The problem is that the sensor system on a camera is not collecting an image destined for the human brain at a given moment. It's dumping data to best represent the original color spectrum that the human eye is able to sense, across the entire field of view of the sensor. As a result of that you are presented with an image via a screen or print, that allows you to look at any portion of the image and gather the approximate image that the sensor received.

A better question would be why don't we build displays that trigger the color and intensity functionality of the retina and as the eye and head move, the portion of the image that the color sensing rods on your retina are focused on receive the appropriate color stimulation, the portions that are only sensitive to intensity get grayscale levels. As you move your eyes and head, the system recognises where on the display you are looking and sets the correct stimulation levels to allow the mind to perceive that the screen is showing a full color image.

There are two requirements for that to function. The first would be that the display has to be able to detect where your eye is looking. Three cameras at the display should be enough to do that if the displays are planar, for non-planar displays, or huds, a head mounted sensor system of three camera's (and related hardware to sense where the pupil is looking) could provide the needed information. The second requirement would be to map out the user's retina for where color and intensity sensors are, and then apply that information to the portions of the screen that the eyes are looking at.

We are at the point where we could do that without too much difficulty. Well, other than adding another two front facing cameras to screens that have a webcam already. The display driver would have to be updated, and I suspect that most of the medium to high end video cards are capable of the necessary processing.

All that said, this is functionally similar to ray tracing, which has been offered as the 'next great improvement in display technology' for some 20 years. I kind of don't expect we'll see it before we see holographic memory become widely available.

But then again...

Re:Nature? (1)

Anonymous Coward | about a year ago | (#43322807)

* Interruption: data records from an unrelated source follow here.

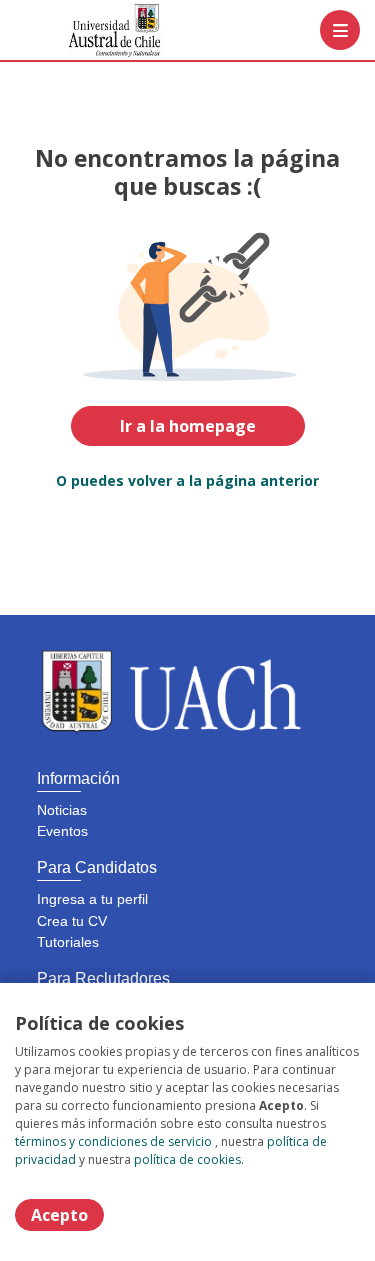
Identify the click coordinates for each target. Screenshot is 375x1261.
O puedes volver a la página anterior (187, 480)
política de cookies (187, 1159)
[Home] (86, 30)
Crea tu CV (72, 921)
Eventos (62, 831)
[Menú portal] (340, 30)
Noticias (62, 810)
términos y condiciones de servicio (113, 1141)
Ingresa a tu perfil (92, 899)
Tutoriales (68, 942)
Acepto (59, 1215)
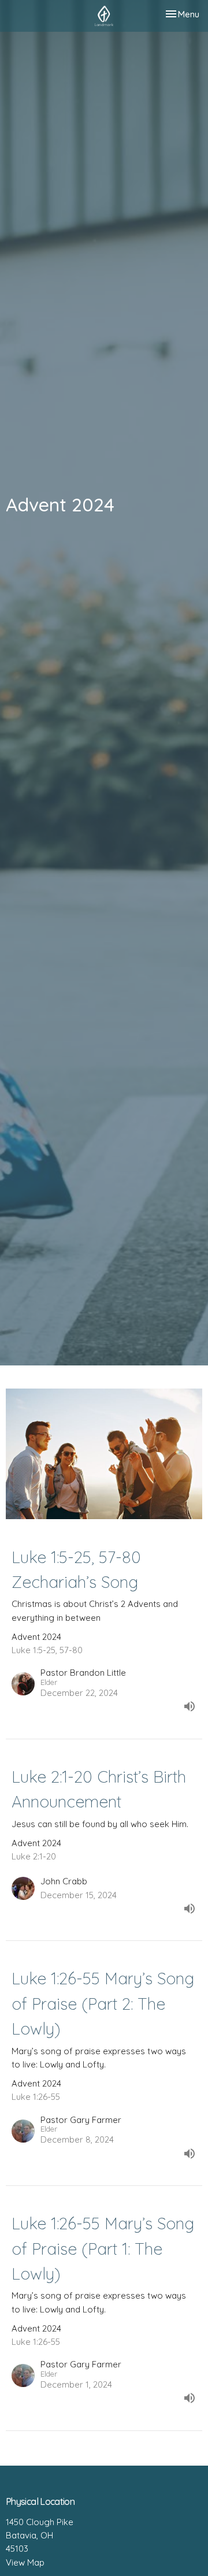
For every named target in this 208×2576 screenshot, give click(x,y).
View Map (25, 2562)
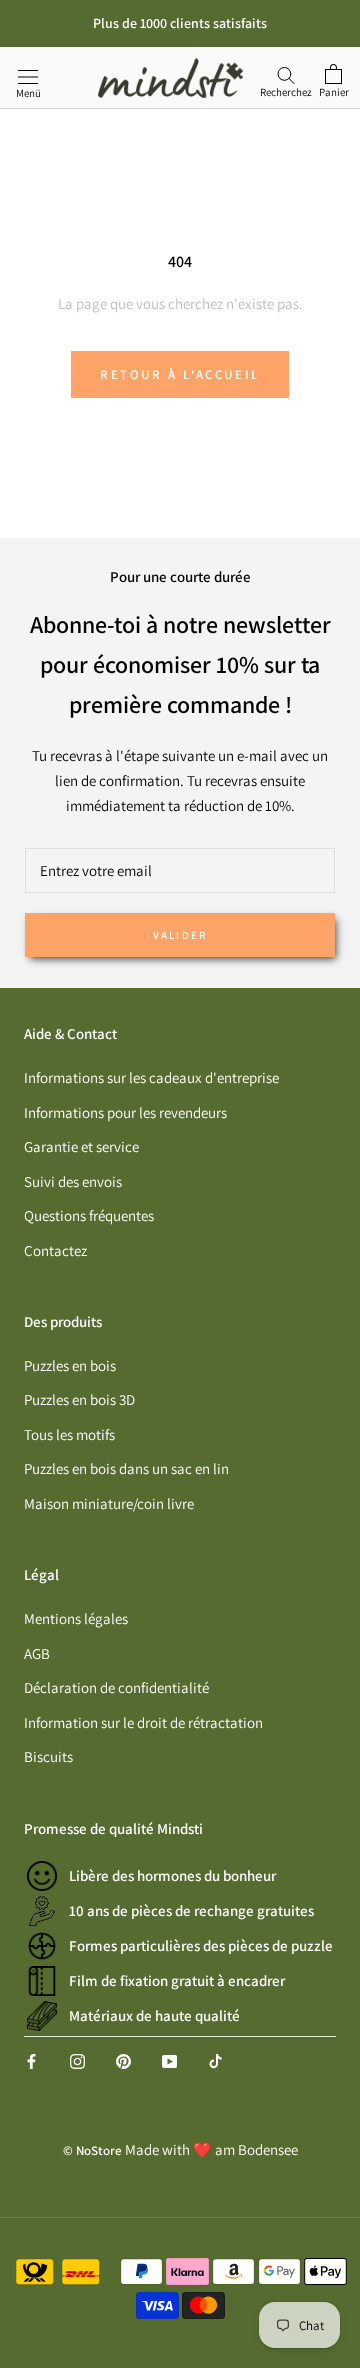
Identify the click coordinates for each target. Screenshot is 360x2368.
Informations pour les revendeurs (125, 1112)
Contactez (55, 1250)
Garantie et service (81, 1146)
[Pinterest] (123, 2060)
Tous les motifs (69, 1434)
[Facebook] (31, 2060)
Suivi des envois (73, 1181)
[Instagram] (77, 2060)
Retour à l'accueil (180, 374)
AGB (37, 1653)
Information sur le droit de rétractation (143, 1722)
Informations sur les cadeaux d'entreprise (151, 1077)
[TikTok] (215, 2060)
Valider (180, 935)
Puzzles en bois (70, 1365)
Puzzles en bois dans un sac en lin (126, 1468)
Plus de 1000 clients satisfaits (180, 23)
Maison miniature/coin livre (109, 1503)
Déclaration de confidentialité (116, 1687)
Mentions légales (76, 1618)
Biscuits (48, 1756)
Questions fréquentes (89, 1215)
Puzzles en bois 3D (79, 1399)
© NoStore (92, 2150)
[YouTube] (169, 2060)
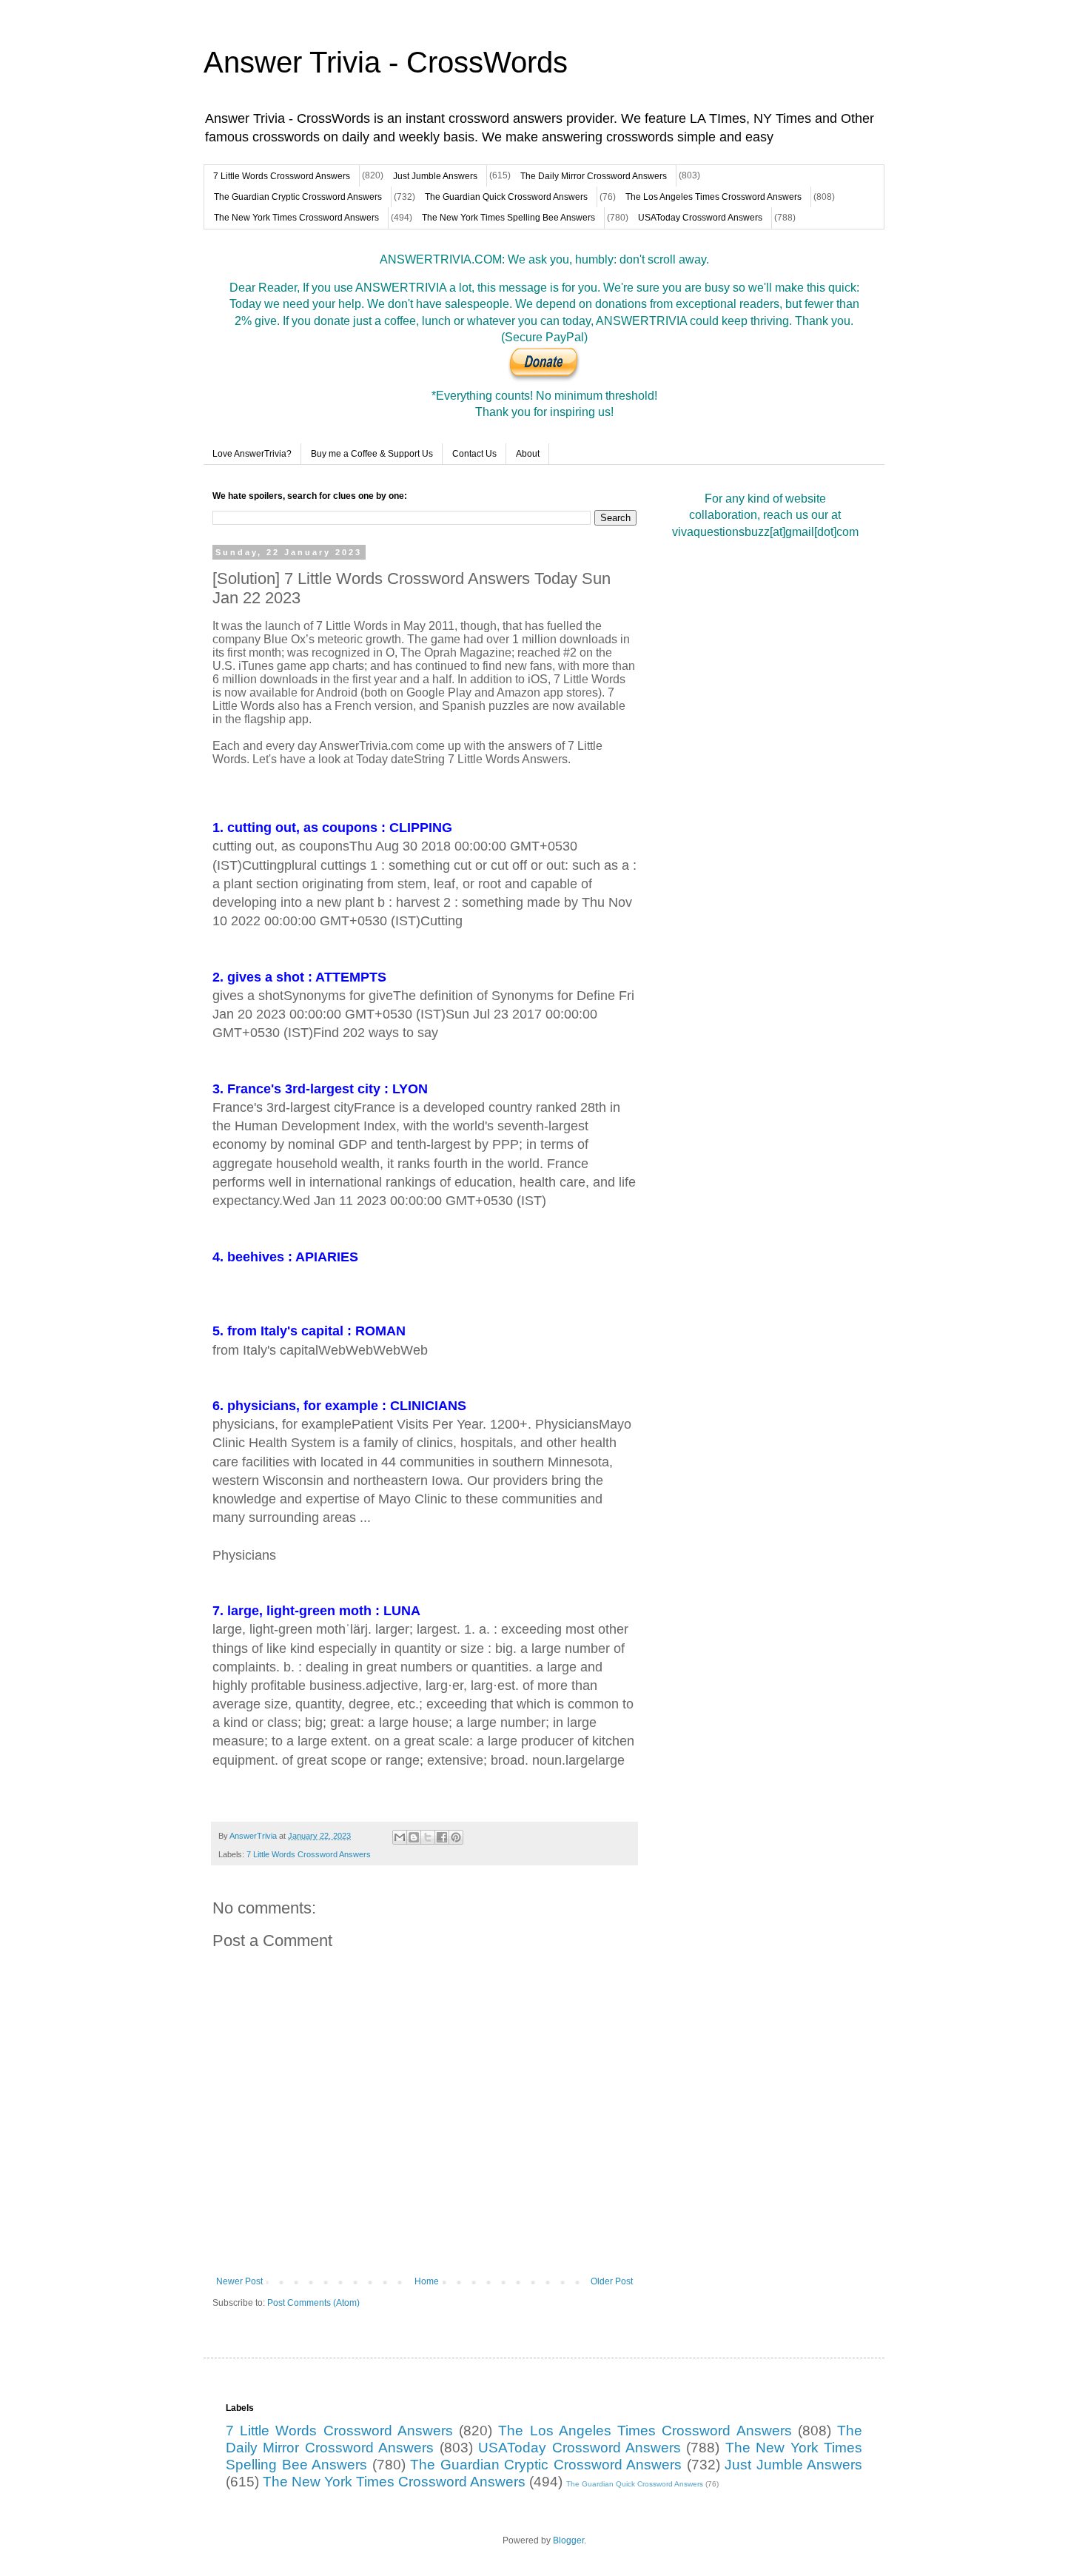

Why not do it like the human eye does it

Stare at THIS word and try to use your peripheral vision to read the rest of the sentence. The brain does tricks to make our mediocre eyes perform well. A camera that works like human eyes and a brain would fake a picture by stitching together big blurry images with small detailed ones.

Re:Nature? (1)

wonkey_monkey (2592601) | about a year ago | (#43322979)

That sort of is what they do. In a normal CCD there are two green pixels for every red or blue. Green is the frequency we're most sensitive to, so is (fairly close to) a "brightness" measurement. This new sensor has come a little closer since they have white+ pixels (twice as many as the other colour pixels) as well.

Re:Nature? (1)

TheTurtlesMoves (1442727) | about a year ago | (#43324349)

Well these in fact do that. Using more green in the bayer patten is using more area for luminance. Some bayer pattens even have "whites". The idea is that you get roughly full resolution luminance but lower resolution color information. Which is how we see. Which is why jpeg etc also do this.

why RGB? (1)

kipsate (314423) | about a year ago | (#43323943)

Why is RGB used for filtering at all? Wouldn't it be better to use the inverse (i.e., CMY or no-red, no-green, no-blue) instead? Wouldn't that allow twice as much light to pass through? I must be missing something obvious, someone care to explain what I am missing here?